Kutipan
┌────────

Semenjak kecil saya sudah menyadari bahwa saya berbeda dengan yang lain. Lahir sebagai anak kedua dari lima bersaudara, saya memiliki seorang kakak laki-laki dan tiga orang adik, dua laki-laki dan satu perempuan. Keluarga saya pun sudah menyadari hal ini sedari saya kecil dan saya sudah biasa menjadi bahan ejekan teman-teman di sekolah. Untungnya saudara-saudara saya maju membela saya jika ada yang mengganggu saya di sekolah, tetapi, sebenarnya saya pun tidak ambil pusing. Di satu sisi gerak-gerik saya yang feminin membuat saya dikenal di sekolah tetapi di sisi lain, saya pun sudah disibukkan dengan berjualan makanan ringan di sekolah.
Lahir sebagai anak kedua dari lima bersaudara, saya memiliki seorang kakak laki-laki dan tiga orang adik, dua laki-laki dan satu perempuan.
Sedari kecil saya sudah dibiasakan untuk hidup mandiri dengan berjualan jajanan seperti cokelat dan camlian untuk teman-teman dan warga sekolah. Ini saya lakukan semenjak duduk di bangku sekolah dasar di SD Kesambi Dalam 1 Cirebon, terus sampai bersekolah di SMP Negeri 4 dan SMA 1 Cirebon. Kemampuan untuk hidup mandiri sedari kecil menjadi modal saya untuk berani meninggalkan Cirebon dan mengadu nasib ke Jakarta setamatnya SMA. Saya pergi ke Jakarta untuk mendapatkan lingkungan yang memungkinkan saya berekspresi sesuai dengan jati diri saya. Sesekali saya masih pulang ke rumah orangtua dengan membawakan oleh-oleh dari uang yang saya hasilkan dari pekerjaan saya di Jakarta.

└────────

[Data elemen dan posisi teks]
┌────────

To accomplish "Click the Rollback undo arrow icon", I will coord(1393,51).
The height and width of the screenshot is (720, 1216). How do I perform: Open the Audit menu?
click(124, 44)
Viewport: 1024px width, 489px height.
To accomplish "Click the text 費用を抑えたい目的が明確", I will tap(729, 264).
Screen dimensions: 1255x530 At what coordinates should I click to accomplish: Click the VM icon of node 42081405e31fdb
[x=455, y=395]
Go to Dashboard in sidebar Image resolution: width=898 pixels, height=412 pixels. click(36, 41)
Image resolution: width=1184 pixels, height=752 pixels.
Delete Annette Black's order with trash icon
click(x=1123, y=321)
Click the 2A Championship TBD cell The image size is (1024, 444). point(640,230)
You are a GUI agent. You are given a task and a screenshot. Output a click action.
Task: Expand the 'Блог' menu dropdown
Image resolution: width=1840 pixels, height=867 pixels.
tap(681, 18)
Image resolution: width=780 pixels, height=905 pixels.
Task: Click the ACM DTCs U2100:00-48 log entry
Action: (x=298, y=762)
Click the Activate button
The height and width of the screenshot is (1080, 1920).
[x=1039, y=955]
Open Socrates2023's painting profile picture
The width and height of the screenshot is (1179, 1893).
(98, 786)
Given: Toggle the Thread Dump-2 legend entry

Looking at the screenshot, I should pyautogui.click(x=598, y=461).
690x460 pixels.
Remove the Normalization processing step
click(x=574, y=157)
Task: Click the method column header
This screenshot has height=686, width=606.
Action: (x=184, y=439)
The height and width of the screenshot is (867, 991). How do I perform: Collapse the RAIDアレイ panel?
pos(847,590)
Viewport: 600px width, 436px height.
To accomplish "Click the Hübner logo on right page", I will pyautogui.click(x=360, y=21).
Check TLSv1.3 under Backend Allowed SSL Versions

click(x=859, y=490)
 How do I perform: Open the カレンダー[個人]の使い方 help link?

└────────

Permintaan 1
Terjemahkan kalimat dari kutipan berikut ke dalam bahasa Inggris: "Saya pergi ke Jakarta untuk mendapatkan lingkungan yang memungkinkan saya berekspresi sesuai dengan jati diri saya."
Permintaan 2
Kembalikan bentangan kutipan mulai dari "Sedari kecil saya" sampai dengan "saya di Jakarta." tanpa perubahan apa pun.

Hasil Akhir 1
I went to Jakarta to find an environment that would allow me to express myself in accordance with my true identity.

Hasil Akhir 2
Sedari kecil saya sudah dibiasakan untuk hidup mandiri dengan berjualan jajanan seperti cokelat dan camlian untuk teman-teman dan warga sekolah. Ini saya lakukan semenjak duduk di bangku sekolah dasar di SD Kesambi Dalam 1 Cirebon, terus sampai bersekolah di SMP Negeri 4 dan SMA 1 Cirebon. Kemampuan untuk hidup mandiri sedari kecil menjadi modal saya untuk berani meninggalkan Cirebon dan mengadu nasib ke Jakarta setamatnya SMA. Saya pergi ke Jakarta untuk mendapatkan lingkungan yang memungkinkan saya berekspresi sesuai dengan jati diri saya. Sesekali saya masih pulang ke rumah orangtua dengan membawakan oleh-oleh dari uang yang saya hasilkan dari pekerjaan saya di Jakarta.